Required action: Take the records underneath and set them down exactly.

□ □ □ □ □

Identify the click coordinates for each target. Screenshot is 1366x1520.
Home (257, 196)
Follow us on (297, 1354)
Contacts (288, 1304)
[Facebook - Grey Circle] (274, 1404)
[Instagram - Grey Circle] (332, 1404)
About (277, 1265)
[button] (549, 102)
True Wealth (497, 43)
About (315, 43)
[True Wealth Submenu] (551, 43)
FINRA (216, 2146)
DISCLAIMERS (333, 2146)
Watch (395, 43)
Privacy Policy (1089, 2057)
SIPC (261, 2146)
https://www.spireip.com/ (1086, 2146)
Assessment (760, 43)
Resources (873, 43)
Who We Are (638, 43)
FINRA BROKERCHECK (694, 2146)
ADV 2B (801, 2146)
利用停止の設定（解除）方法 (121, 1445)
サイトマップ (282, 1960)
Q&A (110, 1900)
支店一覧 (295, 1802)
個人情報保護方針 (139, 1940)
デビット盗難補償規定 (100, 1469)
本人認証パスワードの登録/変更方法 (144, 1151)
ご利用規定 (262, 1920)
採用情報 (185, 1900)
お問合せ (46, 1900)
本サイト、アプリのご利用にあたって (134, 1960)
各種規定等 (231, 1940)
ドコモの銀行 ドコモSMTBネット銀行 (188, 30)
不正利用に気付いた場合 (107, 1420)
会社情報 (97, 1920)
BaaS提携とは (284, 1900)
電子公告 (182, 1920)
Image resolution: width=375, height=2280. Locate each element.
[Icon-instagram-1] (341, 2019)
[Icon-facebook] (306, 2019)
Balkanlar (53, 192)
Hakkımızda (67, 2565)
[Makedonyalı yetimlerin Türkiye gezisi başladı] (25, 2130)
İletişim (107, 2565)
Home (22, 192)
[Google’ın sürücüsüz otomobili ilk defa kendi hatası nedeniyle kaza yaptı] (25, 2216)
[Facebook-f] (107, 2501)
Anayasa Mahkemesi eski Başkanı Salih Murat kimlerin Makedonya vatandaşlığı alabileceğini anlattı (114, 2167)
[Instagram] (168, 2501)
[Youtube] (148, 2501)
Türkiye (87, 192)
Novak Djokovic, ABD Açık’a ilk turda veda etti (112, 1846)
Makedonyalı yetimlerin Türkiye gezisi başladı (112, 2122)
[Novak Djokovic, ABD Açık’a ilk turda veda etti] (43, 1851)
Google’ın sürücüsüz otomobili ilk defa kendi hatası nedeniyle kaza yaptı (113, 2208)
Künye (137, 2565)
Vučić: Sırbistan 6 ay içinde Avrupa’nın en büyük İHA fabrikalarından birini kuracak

□ □ □ □ □

Written response:
Identify the click coordinates for each target. Screenshot is 1366x1520.
Home (257, 196)
Follow us on (297, 1354)
Contacts (288, 1304)
[Facebook - Grey Circle] (274, 1404)
[Instagram - Grey Circle] (332, 1404)
About (277, 1265)
[button] (549, 102)
True Wealth (497, 43)
About (315, 43)
[True Wealth Submenu] (551, 43)
FINRA (216, 2146)
DISCLAIMERS (333, 2146)
Watch (395, 43)
Privacy Policy (1089, 2057)
SIPC (261, 2146)
https://www.spireip.com/ (1086, 2146)
Assessment (760, 43)
Resources (873, 43)
Who We Are (638, 43)
FINRA BROKERCHECK (694, 2146)
ADV 2B (801, 2146)
利用停止の設定（解除）方法 (121, 1445)
サイトマップ (282, 1960)
Q&A (110, 1900)
支店一覧 (295, 1802)
個人情報保護方針 (139, 1940)
デビット盗難補償規定 (100, 1469)
本人認証パスワードの登録/変更方法 (144, 1151)
ご利用規定 (262, 1920)
採用情報 (185, 1900)
お問合せ (46, 1900)
本サイト、アプリのご利用にあたって (134, 1960)
各種規定等 (231, 1940)
ドコモの銀行 ドコモSMTBネット銀行 (188, 30)
不正利用に気付いた場合 (107, 1420)
会社情報 (97, 1920)
BaaS提携とは (284, 1900)
電子公告 (182, 1920)
Image resolution: width=375, height=2280. Locate each element.
[Icon-instagram-1] (341, 2019)
[Icon-facebook] (306, 2019)
Balkanlar (53, 192)
Hakkımızda (67, 2565)
[Makedonyalı yetimlerin Türkiye gezisi başladı] (25, 2130)
İletişim (107, 2565)
Home (22, 192)
[Google’ın sürücüsüz otomobili ilk defa kendi hatası nedeniyle kaza yaptı] (25, 2216)
[Facebook-f] (107, 2501)
Anayasa Mahkemesi eski Başkanı Salih Murat kimlerin Makedonya vatandaşlığı alabileceğini anlattı (114, 2167)
[Instagram] (168, 2501)
[Youtube] (148, 2501)
Türkiye (87, 192)
Novak Djokovic, ABD Açık’a ilk turda veda etti (112, 1846)
Makedonyalı yetimlerin Türkiye gezisi başladı (112, 2122)
[Novak Djokovic, ABD Açık’a ilk turda veda etti] (43, 1851)
Google’ın sürücüsüz otomobili ilk defa kendi hatası nedeniyle kaza yaptı (113, 2208)
Künye (137, 2565)
Vučić: Sırbistan 6 ay içinde Avrupa’nın en büyük İHA fabrikalarından birini kuracak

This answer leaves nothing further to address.